Classifying commands like this does limit the understanding of the game's parser, but that was just fine for the game I envisioned. It also made writing the parser way easier. All it really does is check that the first word is a valid command, and then based on the command type check the following words for valid, accessible, items or correct prepositions. They have to be exact and precise, but I think that just adds to the retro experience I'm trying to create.
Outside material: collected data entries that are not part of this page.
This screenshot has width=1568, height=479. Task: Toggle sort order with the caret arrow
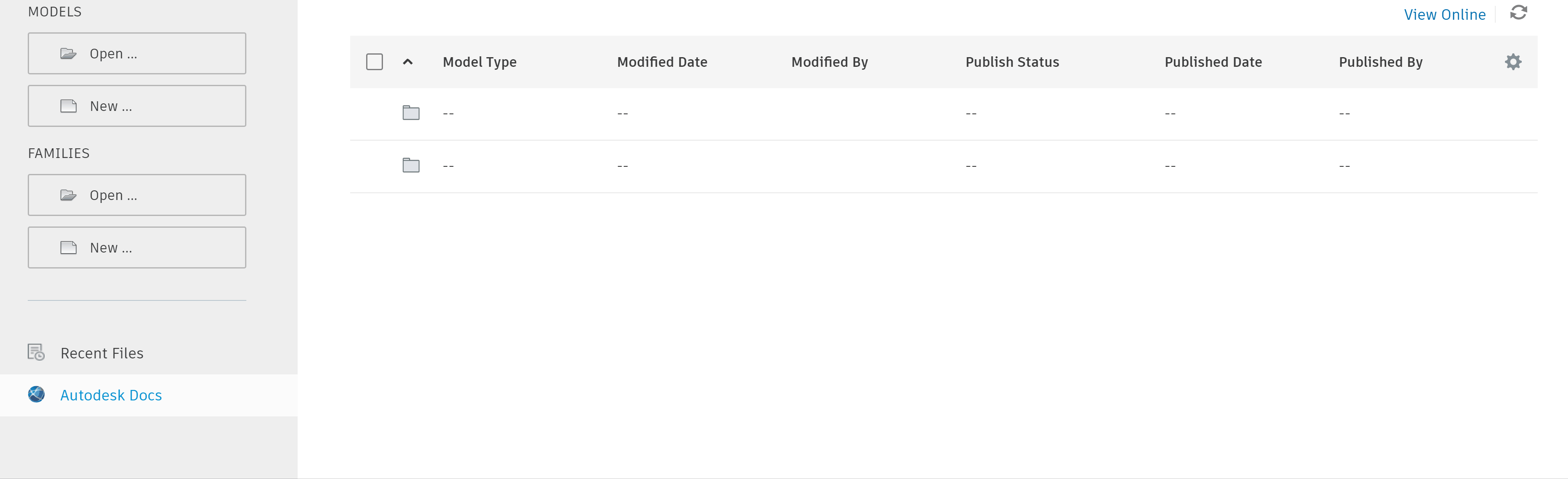pyautogui.click(x=408, y=62)
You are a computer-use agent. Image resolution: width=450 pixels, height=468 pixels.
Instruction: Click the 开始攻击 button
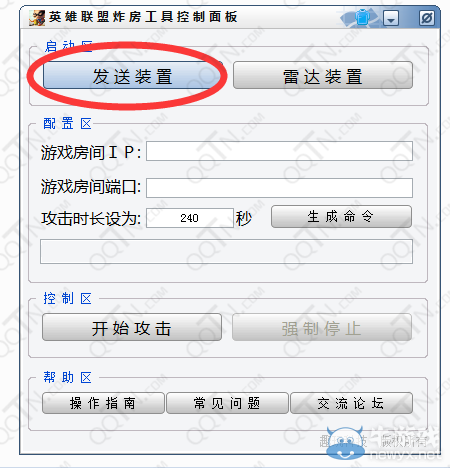pyautogui.click(x=132, y=327)
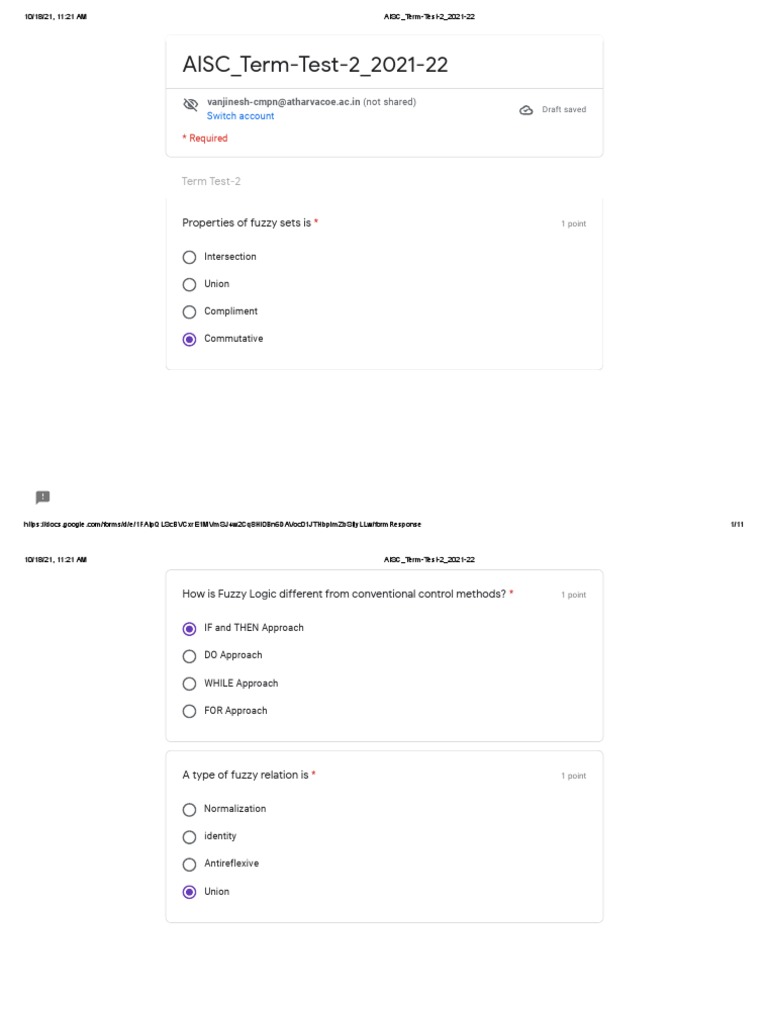Choose the Union option for fuzzy sets properties
Image resolution: width=768 pixels, height=1024 pixels.
(x=189, y=284)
My favorite thing about the system, though, is that it works. When the player takes the key, the key disappears from the description of the street. What the player does in one room affects what happens in another. I created the tools I needed to make what I wanted to make, and it actually works exactly as intended. That in itself makes me very happy.

Working with Dotnet

I chose to write this project in C# because I knew I would need the benefits of a statically typed language to keep everything organized and I didn't want to add learning a new language to the list of challenges I was taking on with this project. I had never worked with C# outside of Unity, though, so this was my first introduction to dotnet. It was a very new workflow for me and understanding how to actually get this thing running was probably the hardest part, especially when using Blazor. However, it was totally worth it to see the same code run in the terminal and on a web page. There's no way I could build anything myself to get this game running on the web short of rewriting it in JavaScript, so using dotnet was a good reminder that I really should be more open to learning how to use established, powerful, useful tools even if it seems intimidating to learn or if I want to make things from scratch.

Active vs Reactive

Another lesson I learned from this project is that planning is important. I'm not really one for making outlines – of papers, stories, games, etc. – I usually just dive in to it and see where my instincts take me. Sometimes this works out for me, and sometimes not. I think for a project like this where I have to make decisions at the beginning that will affect how everything else down the line will function, I should really think harder about those decisions. Building this system, I would constantly run into problems in the way I was implementing some feature, make a change, and then spend an hour dealing with the ramifications of that change. Then, most of that hour's work would need to be redone again the next time around. It left me feeling that I wasn't actively shaping the project, but rather constantly reacting to changes and problems that kept cropping up. Sitting down at the beginning and taking me time to plan out the framework of how this system would work would have saved me a lot of time and effort down the line.

The Future

I think the Algiers namespace actually has potential. It has good a good amount of built-in features, but extra functionality can be added in a few ways. You could directly add to the namespace, and hopefully I've written it to be clear and accessible enough for that to be a relatively painless thing to do. I think a lot of neat things can also be done just be wrapping functionality in classes that extend GameObject, in functions that store commonly used behavior, or in higher-order functions that take the world's, the player's, or an item's state as a parameter. Even just placing logic in a separate file can help to remind that the developer has the whole power of C# at their fingers. The Salamano class demonstrates a way that rooms and items can be built on the fly based on the player's progress, and escapes the formulaic patterns that crop up in the main game file. I will definitely be returning to this project at some point to really put the system through its paces.